This blog post sees the trend towards literalism to extend from religion and politics to pop culture. I hadn't thought of the political implications, but we live in highly ideological times.
Naked facts and objective, natural reality in all its rawness are discounted in favor of the primacy of the written word.

https://newrepublic.com/article/106441/scalia-garner-reading-the-law-textual-originalism

Peter Chung, Monday, 8 May 2017 06:27 (six years ago) link

The New Republic article makes me think that there may be a correlation between textual literalism and conservatism, both cultural and political.
Individuals with a preference (or need) for canonicity are expressing their desire for an authoritarian rule of law.

Peter Chung, Wednesday, 10 May 2017 06:50 (six years ago) link

one month passes...

I had an idea of what your answer would be, and I can agree with you for the most part. Just as your animated stories send me searching for a personal meaning or an underlying message, so to does the world's current, apparent state send me searching for an understanding as to why literalism has taken over. I don't know if education is wholly to blame. Memorization of facts is okay, but learning the tools by which we apply them is of greater importance. Facts stop our searching, while processes lead us onward.

Biblical literalism sprouts its ugly head in response to its opposition: scientific and logically calculated interpretations of reality. The "facts" of the Bible have been taught to the believers, but not the processes by which we are to scrutinize those "facts." Those who believe in the nonsensical stories of the Bible do not possess the proper logical tools to understand what it is they're arguing for, and furthermore cannot formulate a proper argument to combat opposing theories. Evolution, for example, is seen as a threat to Biblical belief, and so it is rejected on the grounds of 'Biblical inerrancy' simply because they cannot come up with any other justification other than this ex nihilo attempt.
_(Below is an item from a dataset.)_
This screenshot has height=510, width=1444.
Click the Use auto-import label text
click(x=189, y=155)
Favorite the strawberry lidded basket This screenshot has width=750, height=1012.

But I feel even more aspects of our culture hinge upon this literalistic train of thought. Even science itself can fall into dogmatic traps. Consumer culture has us believing that some things are in and some are out and that we must follow suit in order to be valued. The hive mind has us believing that we must fit in to achieve purpose or happiness.
I guess what I'm saying is, there seems to be this infectious idea going around that there's a singular right and wrong way to act, believe, think, and exist. As a story-teller, I feel you must share in my contempt for this narrow and sad way of perceiving this awesome, multi-faceted world in which we live. What a disservice we give and disdain we show for such a wonderful universe.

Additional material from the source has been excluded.